Exercise details. Nothing but the lines below between the line holding "Instruction: Click the Android" and the line holding "The width and height of the screenshot is (1915, 991).", inclusive, should appear in the answer, each set down exactly.

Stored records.
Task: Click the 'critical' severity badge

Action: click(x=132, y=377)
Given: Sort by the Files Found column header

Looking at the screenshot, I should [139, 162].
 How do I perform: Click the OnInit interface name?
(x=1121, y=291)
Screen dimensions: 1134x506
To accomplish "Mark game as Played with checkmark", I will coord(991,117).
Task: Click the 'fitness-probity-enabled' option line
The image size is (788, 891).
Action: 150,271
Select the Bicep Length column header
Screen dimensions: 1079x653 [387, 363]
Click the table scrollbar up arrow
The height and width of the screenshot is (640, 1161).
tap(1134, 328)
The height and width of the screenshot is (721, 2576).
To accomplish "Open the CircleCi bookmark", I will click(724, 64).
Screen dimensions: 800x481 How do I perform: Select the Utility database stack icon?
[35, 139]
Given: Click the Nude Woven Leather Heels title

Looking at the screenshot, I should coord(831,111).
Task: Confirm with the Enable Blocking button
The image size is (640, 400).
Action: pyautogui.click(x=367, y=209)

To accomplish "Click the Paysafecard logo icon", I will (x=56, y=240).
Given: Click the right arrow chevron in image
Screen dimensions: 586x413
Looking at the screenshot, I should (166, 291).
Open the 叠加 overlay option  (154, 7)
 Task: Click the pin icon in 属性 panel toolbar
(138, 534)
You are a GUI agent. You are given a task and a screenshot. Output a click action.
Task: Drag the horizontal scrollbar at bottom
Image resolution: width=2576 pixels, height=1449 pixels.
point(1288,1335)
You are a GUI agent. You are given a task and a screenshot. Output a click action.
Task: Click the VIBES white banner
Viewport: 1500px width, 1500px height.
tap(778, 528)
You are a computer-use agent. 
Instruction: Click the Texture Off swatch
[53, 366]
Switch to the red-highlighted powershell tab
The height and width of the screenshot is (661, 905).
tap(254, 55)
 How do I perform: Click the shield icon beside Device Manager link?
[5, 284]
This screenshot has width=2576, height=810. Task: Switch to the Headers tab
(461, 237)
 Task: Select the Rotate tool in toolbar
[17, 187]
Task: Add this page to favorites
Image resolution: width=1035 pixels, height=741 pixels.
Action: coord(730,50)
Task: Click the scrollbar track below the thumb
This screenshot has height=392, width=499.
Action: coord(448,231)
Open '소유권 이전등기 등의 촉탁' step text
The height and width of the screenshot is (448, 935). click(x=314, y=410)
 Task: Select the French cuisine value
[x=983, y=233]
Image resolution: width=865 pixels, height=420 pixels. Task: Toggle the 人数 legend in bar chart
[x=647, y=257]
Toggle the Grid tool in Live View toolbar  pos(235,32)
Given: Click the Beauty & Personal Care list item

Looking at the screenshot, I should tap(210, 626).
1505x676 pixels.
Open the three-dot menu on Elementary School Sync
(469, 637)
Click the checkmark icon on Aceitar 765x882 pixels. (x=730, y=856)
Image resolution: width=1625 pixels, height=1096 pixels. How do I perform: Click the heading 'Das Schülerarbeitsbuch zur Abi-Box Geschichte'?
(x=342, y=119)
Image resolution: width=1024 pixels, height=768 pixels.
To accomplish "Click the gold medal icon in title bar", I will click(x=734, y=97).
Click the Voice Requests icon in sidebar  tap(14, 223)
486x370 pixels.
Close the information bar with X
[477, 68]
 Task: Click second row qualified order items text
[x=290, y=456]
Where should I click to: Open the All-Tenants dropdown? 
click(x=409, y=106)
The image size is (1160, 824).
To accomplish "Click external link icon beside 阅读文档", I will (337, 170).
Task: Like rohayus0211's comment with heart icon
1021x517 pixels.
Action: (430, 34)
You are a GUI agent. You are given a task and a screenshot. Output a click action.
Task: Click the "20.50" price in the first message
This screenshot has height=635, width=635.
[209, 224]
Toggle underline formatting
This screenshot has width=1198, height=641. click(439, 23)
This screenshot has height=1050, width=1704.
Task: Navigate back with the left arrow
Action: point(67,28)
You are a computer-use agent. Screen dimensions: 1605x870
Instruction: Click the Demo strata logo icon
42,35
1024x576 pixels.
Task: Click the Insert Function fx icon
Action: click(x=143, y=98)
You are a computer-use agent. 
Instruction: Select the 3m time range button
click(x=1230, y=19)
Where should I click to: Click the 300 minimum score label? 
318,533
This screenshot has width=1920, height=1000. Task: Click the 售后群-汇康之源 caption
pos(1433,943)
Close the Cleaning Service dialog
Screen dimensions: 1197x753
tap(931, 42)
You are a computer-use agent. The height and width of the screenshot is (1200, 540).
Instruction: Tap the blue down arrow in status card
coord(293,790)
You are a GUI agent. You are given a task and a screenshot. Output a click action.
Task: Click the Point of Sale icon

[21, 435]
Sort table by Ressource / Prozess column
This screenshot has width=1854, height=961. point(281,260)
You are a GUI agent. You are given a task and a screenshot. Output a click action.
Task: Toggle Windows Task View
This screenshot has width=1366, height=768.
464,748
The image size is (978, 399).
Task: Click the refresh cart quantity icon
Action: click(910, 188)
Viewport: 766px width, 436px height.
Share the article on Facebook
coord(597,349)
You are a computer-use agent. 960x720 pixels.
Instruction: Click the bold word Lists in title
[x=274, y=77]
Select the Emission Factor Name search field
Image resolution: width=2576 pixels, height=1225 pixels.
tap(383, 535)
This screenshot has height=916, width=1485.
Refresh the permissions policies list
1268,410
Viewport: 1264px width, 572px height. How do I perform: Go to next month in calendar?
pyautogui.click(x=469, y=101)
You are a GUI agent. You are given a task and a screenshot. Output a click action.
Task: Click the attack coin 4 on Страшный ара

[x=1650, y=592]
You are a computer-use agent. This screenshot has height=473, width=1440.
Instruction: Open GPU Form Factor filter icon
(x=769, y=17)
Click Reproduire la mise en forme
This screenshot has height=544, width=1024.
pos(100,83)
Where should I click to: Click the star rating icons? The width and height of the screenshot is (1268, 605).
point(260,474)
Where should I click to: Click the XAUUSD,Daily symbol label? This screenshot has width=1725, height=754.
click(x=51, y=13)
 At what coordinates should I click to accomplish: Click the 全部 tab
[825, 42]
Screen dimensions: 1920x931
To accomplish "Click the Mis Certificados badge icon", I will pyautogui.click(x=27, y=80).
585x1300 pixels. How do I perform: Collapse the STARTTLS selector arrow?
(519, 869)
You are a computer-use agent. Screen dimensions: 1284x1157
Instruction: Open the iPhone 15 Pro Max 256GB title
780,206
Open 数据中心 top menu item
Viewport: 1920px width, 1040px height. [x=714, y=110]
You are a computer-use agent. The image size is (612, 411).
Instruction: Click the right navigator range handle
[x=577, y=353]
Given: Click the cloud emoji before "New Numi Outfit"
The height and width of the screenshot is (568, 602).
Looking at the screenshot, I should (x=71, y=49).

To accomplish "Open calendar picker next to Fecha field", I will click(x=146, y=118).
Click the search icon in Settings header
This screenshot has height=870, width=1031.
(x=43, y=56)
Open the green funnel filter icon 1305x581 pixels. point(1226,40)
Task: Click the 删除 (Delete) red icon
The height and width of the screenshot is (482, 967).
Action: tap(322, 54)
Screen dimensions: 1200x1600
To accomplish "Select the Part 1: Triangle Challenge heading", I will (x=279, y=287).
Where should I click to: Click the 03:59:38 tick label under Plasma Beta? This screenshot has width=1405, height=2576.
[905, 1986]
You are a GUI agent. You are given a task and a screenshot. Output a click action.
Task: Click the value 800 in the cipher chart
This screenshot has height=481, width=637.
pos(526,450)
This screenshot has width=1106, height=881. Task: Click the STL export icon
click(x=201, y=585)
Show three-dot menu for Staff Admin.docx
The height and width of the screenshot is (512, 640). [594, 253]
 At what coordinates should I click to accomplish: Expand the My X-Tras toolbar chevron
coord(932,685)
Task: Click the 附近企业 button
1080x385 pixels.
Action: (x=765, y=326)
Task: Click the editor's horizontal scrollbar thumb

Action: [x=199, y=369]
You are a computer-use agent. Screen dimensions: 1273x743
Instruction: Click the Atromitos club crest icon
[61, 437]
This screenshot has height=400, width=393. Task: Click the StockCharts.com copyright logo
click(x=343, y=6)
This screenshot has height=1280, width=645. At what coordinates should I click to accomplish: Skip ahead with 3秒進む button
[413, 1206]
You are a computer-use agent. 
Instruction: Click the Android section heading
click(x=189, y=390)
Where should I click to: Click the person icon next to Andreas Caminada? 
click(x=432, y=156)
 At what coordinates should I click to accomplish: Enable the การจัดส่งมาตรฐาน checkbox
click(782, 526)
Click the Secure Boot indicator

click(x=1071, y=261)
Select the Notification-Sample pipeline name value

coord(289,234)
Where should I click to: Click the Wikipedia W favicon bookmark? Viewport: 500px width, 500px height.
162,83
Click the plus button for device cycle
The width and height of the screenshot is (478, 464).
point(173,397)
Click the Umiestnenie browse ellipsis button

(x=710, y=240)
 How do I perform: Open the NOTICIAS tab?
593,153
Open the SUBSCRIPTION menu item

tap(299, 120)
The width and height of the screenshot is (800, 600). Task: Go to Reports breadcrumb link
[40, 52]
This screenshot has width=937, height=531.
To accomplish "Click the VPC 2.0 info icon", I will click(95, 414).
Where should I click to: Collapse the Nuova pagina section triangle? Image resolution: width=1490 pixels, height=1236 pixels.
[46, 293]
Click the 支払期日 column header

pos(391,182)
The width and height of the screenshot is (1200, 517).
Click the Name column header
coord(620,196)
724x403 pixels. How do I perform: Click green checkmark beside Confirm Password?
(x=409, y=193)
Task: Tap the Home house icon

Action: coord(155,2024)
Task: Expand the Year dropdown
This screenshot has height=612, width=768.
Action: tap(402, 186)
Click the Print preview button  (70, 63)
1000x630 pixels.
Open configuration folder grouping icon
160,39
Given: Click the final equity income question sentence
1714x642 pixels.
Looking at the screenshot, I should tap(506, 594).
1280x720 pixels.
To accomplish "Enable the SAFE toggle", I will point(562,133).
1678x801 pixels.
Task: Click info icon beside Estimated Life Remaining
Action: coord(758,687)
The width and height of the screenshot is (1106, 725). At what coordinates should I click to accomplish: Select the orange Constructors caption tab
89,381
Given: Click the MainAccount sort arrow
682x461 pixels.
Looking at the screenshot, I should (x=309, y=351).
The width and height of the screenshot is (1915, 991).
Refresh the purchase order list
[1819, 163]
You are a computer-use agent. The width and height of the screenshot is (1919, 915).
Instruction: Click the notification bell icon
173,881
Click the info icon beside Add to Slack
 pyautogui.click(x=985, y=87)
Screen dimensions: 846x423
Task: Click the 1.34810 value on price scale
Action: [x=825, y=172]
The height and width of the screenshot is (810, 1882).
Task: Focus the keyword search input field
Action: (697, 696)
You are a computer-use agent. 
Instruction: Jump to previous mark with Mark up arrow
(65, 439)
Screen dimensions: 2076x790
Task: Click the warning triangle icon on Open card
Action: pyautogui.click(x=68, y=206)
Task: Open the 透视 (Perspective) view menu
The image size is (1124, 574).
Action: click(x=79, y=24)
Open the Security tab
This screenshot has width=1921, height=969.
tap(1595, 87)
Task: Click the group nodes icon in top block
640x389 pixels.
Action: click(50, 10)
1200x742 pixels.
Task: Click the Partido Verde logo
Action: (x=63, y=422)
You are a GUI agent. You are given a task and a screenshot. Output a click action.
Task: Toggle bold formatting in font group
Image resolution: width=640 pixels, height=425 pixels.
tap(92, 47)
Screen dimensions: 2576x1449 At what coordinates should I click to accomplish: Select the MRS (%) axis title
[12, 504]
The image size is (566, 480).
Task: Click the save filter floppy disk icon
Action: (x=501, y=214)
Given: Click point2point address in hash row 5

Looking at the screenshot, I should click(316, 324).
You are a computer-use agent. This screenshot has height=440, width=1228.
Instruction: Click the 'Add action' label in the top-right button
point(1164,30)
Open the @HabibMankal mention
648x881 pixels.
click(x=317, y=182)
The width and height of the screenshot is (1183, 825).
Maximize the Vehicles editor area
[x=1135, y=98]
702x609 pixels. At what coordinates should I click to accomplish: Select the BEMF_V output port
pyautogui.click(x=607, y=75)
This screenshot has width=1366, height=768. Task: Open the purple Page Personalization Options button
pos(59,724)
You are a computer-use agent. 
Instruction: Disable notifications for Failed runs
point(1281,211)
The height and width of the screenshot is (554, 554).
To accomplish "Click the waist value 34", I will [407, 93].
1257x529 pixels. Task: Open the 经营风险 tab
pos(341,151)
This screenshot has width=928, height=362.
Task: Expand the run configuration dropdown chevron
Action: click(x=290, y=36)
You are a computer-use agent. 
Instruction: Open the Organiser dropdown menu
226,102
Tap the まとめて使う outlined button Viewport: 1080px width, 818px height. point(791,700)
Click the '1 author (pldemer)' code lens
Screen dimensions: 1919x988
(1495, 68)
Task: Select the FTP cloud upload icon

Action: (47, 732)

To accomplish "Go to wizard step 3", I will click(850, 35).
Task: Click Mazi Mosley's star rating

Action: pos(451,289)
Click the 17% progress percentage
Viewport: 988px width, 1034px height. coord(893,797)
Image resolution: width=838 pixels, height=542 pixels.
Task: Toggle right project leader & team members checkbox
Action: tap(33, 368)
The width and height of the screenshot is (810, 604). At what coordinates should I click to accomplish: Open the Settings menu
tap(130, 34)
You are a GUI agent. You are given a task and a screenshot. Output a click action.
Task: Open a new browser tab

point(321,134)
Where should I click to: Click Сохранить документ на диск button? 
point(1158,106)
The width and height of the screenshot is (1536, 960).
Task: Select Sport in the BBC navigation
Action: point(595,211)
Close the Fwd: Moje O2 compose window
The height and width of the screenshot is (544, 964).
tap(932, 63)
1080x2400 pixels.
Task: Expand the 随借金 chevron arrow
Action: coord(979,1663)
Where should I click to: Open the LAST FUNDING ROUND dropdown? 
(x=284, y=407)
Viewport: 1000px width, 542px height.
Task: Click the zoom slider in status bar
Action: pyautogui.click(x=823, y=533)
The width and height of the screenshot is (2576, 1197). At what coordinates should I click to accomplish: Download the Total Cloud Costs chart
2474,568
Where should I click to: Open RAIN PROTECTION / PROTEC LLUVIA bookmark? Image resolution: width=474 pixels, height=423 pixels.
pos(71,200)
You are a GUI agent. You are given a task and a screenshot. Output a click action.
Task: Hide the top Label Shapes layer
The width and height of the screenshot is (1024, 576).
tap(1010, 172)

Answer below.
Instruction: Click the Android section heading
click(x=189, y=390)
Where should I click to: Click the person icon next to Andreas Caminada? 
click(x=432, y=156)
 At what coordinates should I click to accomplish: Enable the การจัดส่งมาตรฐาน checkbox
click(782, 526)
Click the Secure Boot indicator

click(x=1071, y=261)
Select the Notification-Sample pipeline name value

coord(289,234)
Where should I click to: Click the Wikipedia W favicon bookmark? Viewport: 500px width, 500px height.
162,83
Click the plus button for device cycle
The width and height of the screenshot is (478, 464).
point(173,397)
Click the Umiestnenie browse ellipsis button

(x=710, y=240)
 How do I perform: Open the NOTICIAS tab?
593,153
Open the SUBSCRIPTION menu item

tap(299, 120)
The width and height of the screenshot is (800, 600). Task: Go to Reports breadcrumb link
[40, 52]
This screenshot has width=937, height=531.
To accomplish "Click the VPC 2.0 info icon", I will click(95, 414).
Where should I click to: Collapse the Nuova pagina section triangle? Image resolution: width=1490 pixels, height=1236 pixels.
[46, 293]
Click the 支払期日 column header

pos(391,182)
The width and height of the screenshot is (1200, 517).
Click the Name column header
coord(620,196)
724x403 pixels. How do I perform: Click green checkmark beside Confirm Password?
(x=409, y=193)
Task: Tap the Home house icon

Action: coord(155,2024)
Task: Expand the Year dropdown
This screenshot has height=612, width=768.
Action: tap(402, 186)
Click the Print preview button  (70, 63)
1000x630 pixels.
Open configuration folder grouping icon
160,39
Given: Click the final equity income question sentence
1714x642 pixels.
Looking at the screenshot, I should tap(506, 594).
1280x720 pixels.
To accomplish "Enable the SAFE toggle", I will point(562,133).
1678x801 pixels.
Task: Click info icon beside Estimated Life Remaining
Action: coord(758,687)
The width and height of the screenshot is (1106, 725). At what coordinates should I click to accomplish: Select the orange Constructors caption tab
89,381
Given: Click the MainAccount sort arrow
682x461 pixels.
Looking at the screenshot, I should (x=309, y=351).
The width and height of the screenshot is (1915, 991).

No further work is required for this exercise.